▸ Extract to read:
12/02/2023
My Sweet Life
As the days wind down to the winter solstice, the shortening hours of sunlight affecting me as they do, I know that in just a few weeks we'll break through to longer days and more light in my life.
Mind you, my life is so good. I'm flooded with gratitude as I look around at my studio and my cabin, a nest well feathered.
I built some beautiful furniture for the fishy Ph.D’s down in La Jolla.
They seem to like my work and they keep engaging me to design and build beautiful things for them.
Yesterday, after two long years, tugging and sketching, presenting and revising, buying and trucking, planing, and ripping, pushing and sanding, fairing and finishing, I delivered the last of their order to the water’s edge at Scripps Pier.
It felt good to keep my word, and deliver as promised.
It felt good to sit with the money people and listen to them ooh and ahh at my designs and workmanship.
It felt good to feel my ass and lumber nest into the shapes I designed.
Did I, perhaps, design them just for me?
…maybe.
I folded my packing blankets, stashed my tools, and turned to look at the waves.
For 34 years I have hung around La Jolla Cove, feeding my wives and children, taking customers soaring over the cliffs up to Torrey Pines, and hovering 300 feet above Scripps Pier, in awe of my life.
Six months ago, I recruited some of my giant offsprung to carry an eighteen-foot walnut table and its two children, twelve-foot solid walnut benches, dovetailed in curly maple, scarfed through a waterfall edge, to carry into a conference room one hundred seventy-five feet above the Cove and the Pier.
It is a million-dollar view from my conference table and on my way up the hill from the surf, I stopped to visit her and her children and show them to a friend who had helped me with the morning's delivery.
A few years back, I stumbled into an opportunity to build a solid walnut Post-Modern desk for the CEO of Scripps. Her office is in an old redwood building a few feet from the sand and a one-minute walk south of the pier.
She loves her desk.
So do I.
Once every year or so, I stop in to visit
It still looks quite good.
I know how fortunate I am.
I know there are several great woodworkers in San Diego who could have built my projects and done a far superior job.
The good news is God’s timing and that I have some selling skills.
I never take for granted my good fortune.
Feeling desperately blessed, I chose the Coast Road for the ride home, about two hours ahead of the Friday afternoon crunch.
Careening down the Torrey Pines Grade, the view of the Pacific widening every second, I breathed out “Thank you, God.”
The sun was bright, the water, so blue, the cumulous soft and puffy, the sand reflecting gold up into my eyes.
Del Mar greeted me with the usual smattering of Del Martians.
I passed a number of homes in which I had worked and again, breathed out thanks.
Passing, L’auberge, I remembered my friend Doug Randal, the house pianist, who would, on occasion, invite me to play my stand-up bass with him for weddings and special events.
I turned onto South Cedros and aimed my truck at North Cedros. Driving past the Belly-Up, I thought of the huge party we held for Doug after he was forced out of the pattern at Palomar airport, flying his faithful old Mooney.
What a life he lived.
I pulled into the lot at Once Upon A Frame where I go to get loved. The three owners always treat me like a celebrity.
We have had so much fun together over the years.
I’ll play music with them next Wednesday night and visit with friends, old and new, and one of my favorite creations, parked in the middle of their showroom.

▸ To be done:
**A.** Shorten the paragraph of the post that begins "A few years back" into a brief list of its main facts.
**B.** According to the post, how long is the walnut table carried into the conference room above the Cove and the Pier?
**C.** Repeat word for word the part of the post starting at "Passing, L’auberge, I" and ending at "and special events.".

▸ Dataset content:
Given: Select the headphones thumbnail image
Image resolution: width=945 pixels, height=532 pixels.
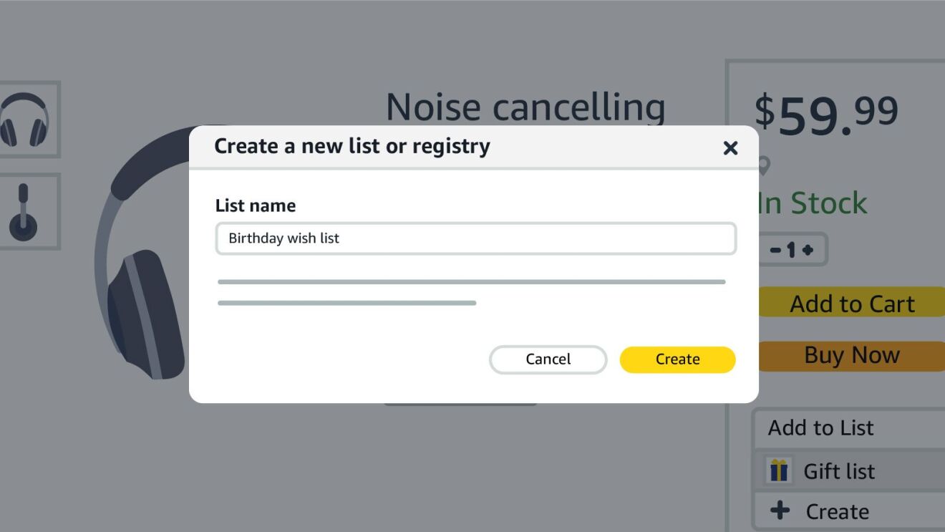Looking at the screenshot, I should 24,119.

▸ Task-by-task solutions:
**A.**
- A few years back, the writer had a chance to build a solid walnut Post-Modern desk for the CEO of Scripps.
- Her office is in an old redwood building a few feet from the sand.
- The building is a one-minute walk south of the pier.

**B.** Eighteen feet.

**C.**
Passing, L’auberge, I remembered my friend Doug Randal, the house pianist, who would, on occasion, invite me to play my stand-up bass with him for weddings and special events.